### [Objetivo]
Transcreva, sem qualquer alteração, cada uma das linhas de todos os itens abaixo.

□ □ □ □ □ □ □

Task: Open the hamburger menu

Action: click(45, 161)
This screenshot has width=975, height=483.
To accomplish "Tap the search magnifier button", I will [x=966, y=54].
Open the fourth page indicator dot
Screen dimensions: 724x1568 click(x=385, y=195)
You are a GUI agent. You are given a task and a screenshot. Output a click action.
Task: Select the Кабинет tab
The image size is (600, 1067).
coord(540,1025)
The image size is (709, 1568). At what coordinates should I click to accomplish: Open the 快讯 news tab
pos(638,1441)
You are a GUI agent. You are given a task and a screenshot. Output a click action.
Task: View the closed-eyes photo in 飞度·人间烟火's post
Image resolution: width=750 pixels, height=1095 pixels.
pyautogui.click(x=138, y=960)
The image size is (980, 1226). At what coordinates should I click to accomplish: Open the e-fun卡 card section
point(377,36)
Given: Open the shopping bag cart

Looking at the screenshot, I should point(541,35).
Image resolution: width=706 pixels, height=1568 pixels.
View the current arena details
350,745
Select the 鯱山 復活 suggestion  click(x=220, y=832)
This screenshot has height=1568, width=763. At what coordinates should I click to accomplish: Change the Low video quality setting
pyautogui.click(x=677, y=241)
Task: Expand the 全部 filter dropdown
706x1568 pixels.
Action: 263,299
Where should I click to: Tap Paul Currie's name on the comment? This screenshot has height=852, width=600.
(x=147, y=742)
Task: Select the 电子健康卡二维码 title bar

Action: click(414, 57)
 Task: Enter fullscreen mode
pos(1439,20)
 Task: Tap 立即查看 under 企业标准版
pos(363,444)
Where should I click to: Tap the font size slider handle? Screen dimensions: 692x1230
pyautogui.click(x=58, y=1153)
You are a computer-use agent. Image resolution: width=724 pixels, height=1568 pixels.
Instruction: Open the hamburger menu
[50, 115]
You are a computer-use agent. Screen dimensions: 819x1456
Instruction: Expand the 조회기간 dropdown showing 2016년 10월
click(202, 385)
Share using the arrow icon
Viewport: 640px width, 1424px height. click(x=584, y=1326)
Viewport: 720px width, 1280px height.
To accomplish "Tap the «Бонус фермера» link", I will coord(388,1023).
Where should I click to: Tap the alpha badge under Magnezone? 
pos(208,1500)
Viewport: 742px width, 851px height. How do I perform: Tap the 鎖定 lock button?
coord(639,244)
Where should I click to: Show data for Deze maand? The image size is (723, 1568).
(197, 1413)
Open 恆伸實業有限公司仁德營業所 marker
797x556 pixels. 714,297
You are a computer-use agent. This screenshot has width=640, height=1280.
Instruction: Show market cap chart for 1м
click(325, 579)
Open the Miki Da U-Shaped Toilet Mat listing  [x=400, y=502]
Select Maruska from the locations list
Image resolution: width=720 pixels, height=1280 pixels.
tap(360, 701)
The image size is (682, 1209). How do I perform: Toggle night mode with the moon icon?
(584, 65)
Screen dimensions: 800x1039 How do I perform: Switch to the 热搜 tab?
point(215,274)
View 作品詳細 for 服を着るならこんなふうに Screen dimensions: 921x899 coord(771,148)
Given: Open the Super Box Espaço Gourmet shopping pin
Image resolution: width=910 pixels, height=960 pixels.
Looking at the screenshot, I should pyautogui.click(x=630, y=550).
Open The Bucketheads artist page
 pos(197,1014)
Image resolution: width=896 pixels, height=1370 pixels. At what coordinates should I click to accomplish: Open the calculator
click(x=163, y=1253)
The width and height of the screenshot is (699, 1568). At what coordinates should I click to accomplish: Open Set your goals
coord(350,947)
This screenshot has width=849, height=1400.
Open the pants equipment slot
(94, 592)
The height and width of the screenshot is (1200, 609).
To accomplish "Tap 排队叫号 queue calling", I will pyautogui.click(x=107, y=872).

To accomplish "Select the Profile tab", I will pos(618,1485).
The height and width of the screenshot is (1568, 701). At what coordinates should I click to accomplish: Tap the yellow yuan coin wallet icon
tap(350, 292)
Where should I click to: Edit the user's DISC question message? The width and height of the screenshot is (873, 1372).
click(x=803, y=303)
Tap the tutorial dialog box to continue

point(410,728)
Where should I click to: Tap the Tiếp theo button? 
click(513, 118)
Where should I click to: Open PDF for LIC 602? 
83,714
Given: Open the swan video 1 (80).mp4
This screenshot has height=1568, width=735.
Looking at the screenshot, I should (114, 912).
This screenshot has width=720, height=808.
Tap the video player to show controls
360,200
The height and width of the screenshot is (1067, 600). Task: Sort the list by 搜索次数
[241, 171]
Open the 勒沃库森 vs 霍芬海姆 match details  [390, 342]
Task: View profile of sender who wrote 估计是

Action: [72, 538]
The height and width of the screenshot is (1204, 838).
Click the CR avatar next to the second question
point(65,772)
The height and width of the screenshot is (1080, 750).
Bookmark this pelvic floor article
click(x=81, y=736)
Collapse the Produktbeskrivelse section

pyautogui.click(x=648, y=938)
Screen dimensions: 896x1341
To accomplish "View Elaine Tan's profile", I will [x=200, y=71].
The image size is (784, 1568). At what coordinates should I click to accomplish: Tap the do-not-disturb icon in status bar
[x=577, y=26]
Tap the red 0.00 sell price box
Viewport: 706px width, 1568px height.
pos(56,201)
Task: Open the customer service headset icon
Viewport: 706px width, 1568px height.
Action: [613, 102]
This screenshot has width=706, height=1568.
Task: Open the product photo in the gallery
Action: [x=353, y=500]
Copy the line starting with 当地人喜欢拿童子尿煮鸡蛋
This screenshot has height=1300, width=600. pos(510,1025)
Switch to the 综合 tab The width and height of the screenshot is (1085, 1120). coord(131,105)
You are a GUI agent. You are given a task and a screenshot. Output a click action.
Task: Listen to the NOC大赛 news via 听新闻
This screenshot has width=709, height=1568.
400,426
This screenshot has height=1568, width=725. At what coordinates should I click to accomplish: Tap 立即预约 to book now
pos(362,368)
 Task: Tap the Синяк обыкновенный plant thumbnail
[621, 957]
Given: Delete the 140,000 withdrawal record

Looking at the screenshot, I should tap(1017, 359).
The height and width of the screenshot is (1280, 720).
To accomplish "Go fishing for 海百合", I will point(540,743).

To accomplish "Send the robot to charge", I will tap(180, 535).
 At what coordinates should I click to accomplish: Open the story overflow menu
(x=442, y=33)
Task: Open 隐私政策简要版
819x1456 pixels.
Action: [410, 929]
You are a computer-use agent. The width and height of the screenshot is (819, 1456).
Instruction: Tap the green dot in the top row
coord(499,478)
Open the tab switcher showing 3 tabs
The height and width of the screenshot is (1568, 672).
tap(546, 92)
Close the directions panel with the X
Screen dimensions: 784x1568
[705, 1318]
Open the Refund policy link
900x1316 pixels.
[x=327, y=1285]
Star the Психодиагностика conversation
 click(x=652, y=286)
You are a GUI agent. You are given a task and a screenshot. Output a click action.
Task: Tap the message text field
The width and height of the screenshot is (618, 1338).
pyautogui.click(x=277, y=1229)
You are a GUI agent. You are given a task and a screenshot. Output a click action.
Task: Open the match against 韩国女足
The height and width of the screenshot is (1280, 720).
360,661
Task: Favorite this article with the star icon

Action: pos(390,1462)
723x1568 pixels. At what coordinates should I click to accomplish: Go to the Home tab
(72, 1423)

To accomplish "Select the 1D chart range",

□ □ □ □ □ □ □

### [Resposta do exercício]
Task: Open the hamburger menu

Action: click(45, 161)
This screenshot has width=975, height=483.
To accomplish "Tap the search magnifier button", I will [x=966, y=54].
Open the fourth page indicator dot
Screen dimensions: 724x1568 click(x=385, y=195)
You are a GUI agent. You are given a task and a screenshot. Output a click action.
Task: Select the Кабинет tab
The image size is (600, 1067).
coord(540,1025)
The image size is (709, 1568). At what coordinates should I click to accomplish: Open the 快讯 news tab
pos(638,1441)
You are a GUI agent. You are given a task and a screenshot. Output a click action.
Task: View the closed-eyes photo in 飞度·人间烟火's post
Image resolution: width=750 pixels, height=1095 pixels.
pyautogui.click(x=138, y=960)
The image size is (980, 1226). At what coordinates should I click to accomplish: Open the e-fun卡 card section
point(377,36)
Given: Open the shopping bag cart

Looking at the screenshot, I should point(541,35).
Image resolution: width=706 pixels, height=1568 pixels.
View the current arena details
350,745
Select the 鯱山 復活 suggestion  click(x=220, y=832)
This screenshot has height=1568, width=763. At what coordinates should I click to accomplish: Change the Low video quality setting
pyautogui.click(x=677, y=241)
Task: Expand the 全部 filter dropdown
706x1568 pixels.
Action: 263,299
Where should I click to: Tap Paul Currie's name on the comment? This screenshot has height=852, width=600.
(x=147, y=742)
Task: Select the 电子健康卡二维码 title bar

Action: click(414, 57)
 Task: Enter fullscreen mode
pos(1439,20)
 Task: Tap 立即查看 under 企业标准版
pos(363,444)
Where should I click to: Tap the font size slider handle? Screen dimensions: 692x1230
pyautogui.click(x=58, y=1153)
You are a computer-use agent. Image resolution: width=724 pixels, height=1568 pixels.
Instruction: Open the hamburger menu
[50, 115]
You are a computer-use agent. Screen dimensions: 819x1456
Instruction: Expand the 조회기간 dropdown showing 2016년 10월
click(202, 385)
Share using the arrow icon
Viewport: 640px width, 1424px height. click(x=584, y=1326)
Viewport: 720px width, 1280px height.
To accomplish "Tap the «Бонус фермера» link", I will coord(388,1023).
Where should I click to: Tap the alpha badge under Magnezone? 
pos(208,1500)
Viewport: 742px width, 851px height. How do I perform: Tap the 鎖定 lock button?
coord(639,244)
Where should I click to: Show data for Deze maand? The image size is (723, 1568).
(197, 1413)
Open 恆伸實業有限公司仁德營業所 marker
797x556 pixels. 714,297
You are a computer-use agent. This screenshot has width=640, height=1280.
Instruction: Show market cap chart for 1м
click(325, 579)
Open the Miki Da U-Shaped Toilet Mat listing  [x=400, y=502]
Select Maruska from the locations list
Image resolution: width=720 pixels, height=1280 pixels.
tap(360, 701)
The image size is (682, 1209). How do I perform: Toggle night mode with the moon icon?
(584, 65)
Screen dimensions: 800x1039 How do I perform: Switch to the 热搜 tab?
point(215,274)
View 作品詳細 for 服を着るならこんなふうに Screen dimensions: 921x899 coord(771,148)
Given: Open the Super Box Espaço Gourmet shopping pin
Image resolution: width=910 pixels, height=960 pixels.
Looking at the screenshot, I should pyautogui.click(x=630, y=550).
Open The Bucketheads artist page
 pos(197,1014)
Image resolution: width=896 pixels, height=1370 pixels. At what coordinates should I click to accomplish: Open the calculator
click(x=163, y=1253)
The width and height of the screenshot is (699, 1568). At what coordinates should I click to accomplish: Open Set your goals
coord(350,947)
This screenshot has width=849, height=1400.
Open the pants equipment slot
(94, 592)
The height and width of the screenshot is (1200, 609).
To accomplish "Tap 排队叫号 queue calling", I will pyautogui.click(x=107, y=872).

To accomplish "Select the Profile tab", I will pos(618,1485).
The height and width of the screenshot is (1568, 701). At what coordinates should I click to accomplish: Tap the yellow yuan coin wallet icon
tap(350, 292)
Where should I click to: Edit the user's DISC question message? The width and height of the screenshot is (873, 1372).
click(x=803, y=303)
Tap the tutorial dialog box to continue

point(410,728)
Where should I click to: Tap the Tiếp theo button? 
click(513, 118)
Where should I click to: Open PDF for LIC 602? 
83,714
Given: Open the swan video 1 (80).mp4
This screenshot has height=1568, width=735.
Looking at the screenshot, I should (114, 912).
This screenshot has width=720, height=808.
Tap the video player to show controls
360,200
The height and width of the screenshot is (1067, 600). Task: Sort the list by 搜索次数
[241, 171]
Open the 勒沃库森 vs 霍芬海姆 match details  [390, 342]
Task: View profile of sender who wrote 估计是

Action: [72, 538]
The height and width of the screenshot is (1204, 838).
Click the CR avatar next to the second question
point(65,772)
The height and width of the screenshot is (1080, 750).
Bookmark this pelvic floor article
click(x=81, y=736)
Collapse the Produktbeskrivelse section

pyautogui.click(x=648, y=938)
Screen dimensions: 896x1341
To accomplish "View Elaine Tan's profile", I will [x=200, y=71].
The image size is (784, 1568). At what coordinates should I click to accomplish: Tap the do-not-disturb icon in status bar
[x=577, y=26]
Tap the red 0.00 sell price box
Viewport: 706px width, 1568px height.
pos(56,201)
Task: Open the customer service headset icon
Viewport: 706px width, 1568px height.
Action: [613, 102]
This screenshot has width=706, height=1568.
Task: Open the product photo in the gallery
Action: [x=353, y=500]
Copy the line starting with 当地人喜欢拿童子尿煮鸡蛋
This screenshot has height=1300, width=600. pos(510,1025)
Switch to the 综合 tab The width and height of the screenshot is (1085, 1120). coord(131,105)
You are a GUI agent. You are given a task and a screenshot. Output a click action.
Task: Listen to the NOC大赛 news via 听新闻
This screenshot has width=709, height=1568.
400,426
This screenshot has height=1568, width=725. At what coordinates should I click to accomplish: Tap 立即预约 to book now
pos(362,368)
 Task: Tap the Синяк обыкновенный plant thumbnail
[621, 957]
Given: Delete the 140,000 withdrawal record

Looking at the screenshot, I should tap(1017, 359).
The height and width of the screenshot is (1280, 720).
To accomplish "Go fishing for 海百合", I will point(540,743).

To accomplish "Send the robot to charge", I will tap(180, 535).
 At what coordinates should I click to accomplish: Open the story overflow menu
(x=442, y=33)
Task: Open 隐私政策简要版
819x1456 pixels.
Action: [410, 929]
You are a computer-use agent. The width and height of the screenshot is (819, 1456).
Instruction: Tap the green dot in the top row
coord(499,478)
Open the tab switcher showing 3 tabs
The height and width of the screenshot is (1568, 672).
tap(546, 92)
Close the directions panel with the X
Screen dimensions: 784x1568
[705, 1318]
Open the Refund policy link
900x1316 pixels.
[x=327, y=1285]
Star the Психодиагностика conversation
 click(x=652, y=286)
You are a GUI agent. You are given a task and a screenshot. Output a click action.
Task: Tap the message text field
The width and height of the screenshot is (618, 1338).
pyautogui.click(x=277, y=1229)
You are a GUI agent. You are given a task and a screenshot. Output a click action.
Task: Open the match against 韩国女足
The height and width of the screenshot is (1280, 720).
360,661
Task: Favorite this article with the star icon

Action: pos(390,1462)
723x1568 pixels. At what coordinates should I click to accomplish: Go to the Home tab
(72, 1423)

To accomplish "Select the 1D chart range",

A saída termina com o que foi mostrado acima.